During my weekend skating jaunts on the local multi-use trail in Danville, it tickles me to see families enjoying the outdoors together—getting a little exercise on foot, bikes, scooters, or skates; walking the dog; and just generally sharing quality recreational time. What a great way for parents to share the fun and benefits of playing outdoors as a family! I always hope the kids are building memories that will guide their values as adults, and that they, too, will make it a point to participate often in the great outdoors with friends and family.
But there is one misguided family value I wish I could influence. When I see bare-headed parents bicycling with their helmeted kids, I have to wonder, what are the children learning from this? That helmets are kid stuff? There should be no double standard here. The adult head is made of stuff that is much more brittle than a child’s. When an adult skull hits the pavement it’s going to be at a higher speed due to height and with more weight behind the impact. The whole family needs the protection of properly fitted helmets when participating in wheeled sports!

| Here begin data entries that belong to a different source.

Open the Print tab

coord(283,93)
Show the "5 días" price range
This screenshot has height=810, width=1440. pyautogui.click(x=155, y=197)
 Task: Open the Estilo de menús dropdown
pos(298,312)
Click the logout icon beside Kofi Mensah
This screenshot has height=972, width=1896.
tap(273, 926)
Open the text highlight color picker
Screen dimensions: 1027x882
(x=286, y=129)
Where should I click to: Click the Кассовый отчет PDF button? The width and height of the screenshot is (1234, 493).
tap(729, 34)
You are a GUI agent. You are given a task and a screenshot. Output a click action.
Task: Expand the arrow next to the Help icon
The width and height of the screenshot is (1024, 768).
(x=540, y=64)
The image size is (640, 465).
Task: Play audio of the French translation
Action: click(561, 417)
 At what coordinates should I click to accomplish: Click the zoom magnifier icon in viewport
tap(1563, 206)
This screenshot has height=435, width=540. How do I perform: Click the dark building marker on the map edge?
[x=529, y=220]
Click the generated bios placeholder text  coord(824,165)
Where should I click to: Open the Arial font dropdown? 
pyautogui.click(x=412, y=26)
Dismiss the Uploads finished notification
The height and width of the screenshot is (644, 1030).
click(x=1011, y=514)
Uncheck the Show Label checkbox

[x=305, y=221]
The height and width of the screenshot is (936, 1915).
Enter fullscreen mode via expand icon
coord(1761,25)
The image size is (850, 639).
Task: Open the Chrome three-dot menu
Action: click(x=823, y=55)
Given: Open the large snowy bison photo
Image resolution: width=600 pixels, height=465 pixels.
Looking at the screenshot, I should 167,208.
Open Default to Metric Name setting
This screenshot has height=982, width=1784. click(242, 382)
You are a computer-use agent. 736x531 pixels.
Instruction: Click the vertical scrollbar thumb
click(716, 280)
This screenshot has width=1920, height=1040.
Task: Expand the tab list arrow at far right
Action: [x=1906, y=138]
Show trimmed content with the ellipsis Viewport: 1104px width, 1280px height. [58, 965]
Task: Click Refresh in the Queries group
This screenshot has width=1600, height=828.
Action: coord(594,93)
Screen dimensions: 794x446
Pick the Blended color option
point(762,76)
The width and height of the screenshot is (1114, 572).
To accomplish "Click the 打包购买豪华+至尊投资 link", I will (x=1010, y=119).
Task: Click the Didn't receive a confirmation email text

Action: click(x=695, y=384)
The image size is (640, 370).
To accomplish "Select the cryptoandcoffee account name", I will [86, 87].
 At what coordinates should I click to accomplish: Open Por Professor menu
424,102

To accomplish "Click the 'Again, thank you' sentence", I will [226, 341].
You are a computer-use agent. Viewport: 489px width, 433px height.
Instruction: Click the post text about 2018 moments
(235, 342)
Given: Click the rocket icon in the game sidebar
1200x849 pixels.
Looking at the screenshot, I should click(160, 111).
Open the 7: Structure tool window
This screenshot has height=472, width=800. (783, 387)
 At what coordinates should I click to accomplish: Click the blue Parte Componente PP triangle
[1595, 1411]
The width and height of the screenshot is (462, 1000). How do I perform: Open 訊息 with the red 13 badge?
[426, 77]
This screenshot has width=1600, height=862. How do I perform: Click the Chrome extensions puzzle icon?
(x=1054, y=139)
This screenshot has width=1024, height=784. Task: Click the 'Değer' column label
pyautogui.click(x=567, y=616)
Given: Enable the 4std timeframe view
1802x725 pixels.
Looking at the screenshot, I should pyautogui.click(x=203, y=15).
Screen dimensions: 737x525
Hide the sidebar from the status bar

And this brings me to my second issue. If the child’s helmet is tipped back to expose a large expanse of forehead, there is a significant risk that it won’t be protecting that part of his or her brain in a forward crash.
In the rare opportunities where I get a chance to interact with the family, I jokingly say to the child, “Uh oh, your brains are showing!” and then advise the parent that by shortening the front straps, the helmet will stay forward on the child’s head—assuming it isn’t too large to stay put in the first place.
Spread the word: there is a right way and a wrong way to wear helmets. See my August 2009 Orbit article, Proper Helmet Fit, for more details and a diagram showing how to adjust a helmet so it offers the safety and performance for which it was designed.
And if you skate bareheaded yourself? Remember, all it takes is just one slip!